Critical reception[edit]
The Good Girl was well received by most critics. Review aggregator Rotten Tomatoes reports an 82% approval rating, based on reviews from 159 critics. The site's consensus reads, "A dark dramedy with exceptional performances from Jennifer Aniston and Jake Gyllenhaal, The Good Girl is a moving and astute look at the passions of two troubled souls in a small town."[4] Metacritic, which assigns a normalized rating out of 100 to reviews from mainstream critics, calculated a "generally favorable" average score of 71, based on 35 reviews.[5]
Much critical praise went to Jennifer Aniston for her against-type performance. Ella Taylor of LA Weekly opined it is "especially gratifying to see her play a woman who's had it up to here with making nice, and making do."[6] Critic James Berardinelli wrote, "Her performance is forceful and effective - she effortlessly submerges herself into the role, and, after only a moment's hesitation, Aniston has vanished and all that's left is lonely, trapped Justine."[7]
Elvis Mitchell of The New York Times wrote, "It's Ms. Aniston who surprises in The Good Girl. In some ways she may feel as trapped as Justine by playing Rachel Green, the poor little rich daddy's girl of television's Friends. She comes up with an inventively morose physicality for Justine: her arms hang at her sides as though shackled; they're not limp appendages but weighed down with unhappiness. The plucky dream girls she's played in movies like the underseen 1999 classic Office Space are expressive and given to anxious displays of hand waving. But here she articulates Justine's sad tales through a narration that's as affected and misery laden as Holden's ragged, ripped-off fiction."[3]

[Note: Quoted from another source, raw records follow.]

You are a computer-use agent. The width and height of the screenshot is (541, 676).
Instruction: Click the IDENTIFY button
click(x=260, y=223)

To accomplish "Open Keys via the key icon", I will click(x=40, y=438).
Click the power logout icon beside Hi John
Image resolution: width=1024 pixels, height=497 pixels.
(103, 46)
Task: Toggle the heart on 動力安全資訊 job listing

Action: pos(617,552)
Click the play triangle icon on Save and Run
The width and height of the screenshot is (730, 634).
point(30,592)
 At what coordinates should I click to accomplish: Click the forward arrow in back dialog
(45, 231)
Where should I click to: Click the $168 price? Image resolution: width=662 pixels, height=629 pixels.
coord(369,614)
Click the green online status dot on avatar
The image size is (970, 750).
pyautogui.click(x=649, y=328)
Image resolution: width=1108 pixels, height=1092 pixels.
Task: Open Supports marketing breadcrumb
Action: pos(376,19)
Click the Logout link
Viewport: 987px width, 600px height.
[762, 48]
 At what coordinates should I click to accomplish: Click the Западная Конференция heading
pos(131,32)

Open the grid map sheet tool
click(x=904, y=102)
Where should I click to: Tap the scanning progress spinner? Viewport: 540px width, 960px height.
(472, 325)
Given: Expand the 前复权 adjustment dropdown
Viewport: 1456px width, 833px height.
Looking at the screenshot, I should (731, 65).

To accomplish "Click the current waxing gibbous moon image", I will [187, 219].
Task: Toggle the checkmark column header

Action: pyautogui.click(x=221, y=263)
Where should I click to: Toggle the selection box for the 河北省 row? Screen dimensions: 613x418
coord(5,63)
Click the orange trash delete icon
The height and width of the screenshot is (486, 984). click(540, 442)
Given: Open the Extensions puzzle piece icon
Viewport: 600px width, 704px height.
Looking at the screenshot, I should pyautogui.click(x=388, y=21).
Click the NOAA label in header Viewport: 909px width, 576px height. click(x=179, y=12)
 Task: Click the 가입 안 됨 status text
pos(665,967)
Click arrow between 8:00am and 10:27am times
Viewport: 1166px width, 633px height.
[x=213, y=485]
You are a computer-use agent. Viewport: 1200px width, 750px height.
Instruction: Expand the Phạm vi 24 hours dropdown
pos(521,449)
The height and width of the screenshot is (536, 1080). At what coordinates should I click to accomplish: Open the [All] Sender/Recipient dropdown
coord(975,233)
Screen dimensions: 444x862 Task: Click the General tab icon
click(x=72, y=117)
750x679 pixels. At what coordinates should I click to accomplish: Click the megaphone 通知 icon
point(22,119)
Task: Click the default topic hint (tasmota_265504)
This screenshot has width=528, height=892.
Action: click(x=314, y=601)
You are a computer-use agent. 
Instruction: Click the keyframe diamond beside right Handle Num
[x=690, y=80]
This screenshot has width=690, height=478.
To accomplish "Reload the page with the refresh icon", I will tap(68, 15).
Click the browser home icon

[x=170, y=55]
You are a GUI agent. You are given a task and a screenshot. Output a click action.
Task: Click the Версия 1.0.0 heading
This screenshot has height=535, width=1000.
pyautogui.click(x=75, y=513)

Writing for DVD Talk, Geoffrey Kleinman said, "There are two things which make The Good Girl work so well: the fantastic script by Mike White, which is smart, funny and honest, and the breakout performance by Jennifer Aniston who simply embodies her character. Whether or not you are a fan of Aniston, you'll appreciate a look at the real depth she has as an actress and I hope to see her in more films that challenge her as an actress."[8]
Roger Ebert gave the film three and a half stars and also praised Aniston's performance, and saying The Good Girl is an "independent film of satiric fire and emotional turmoil".[9]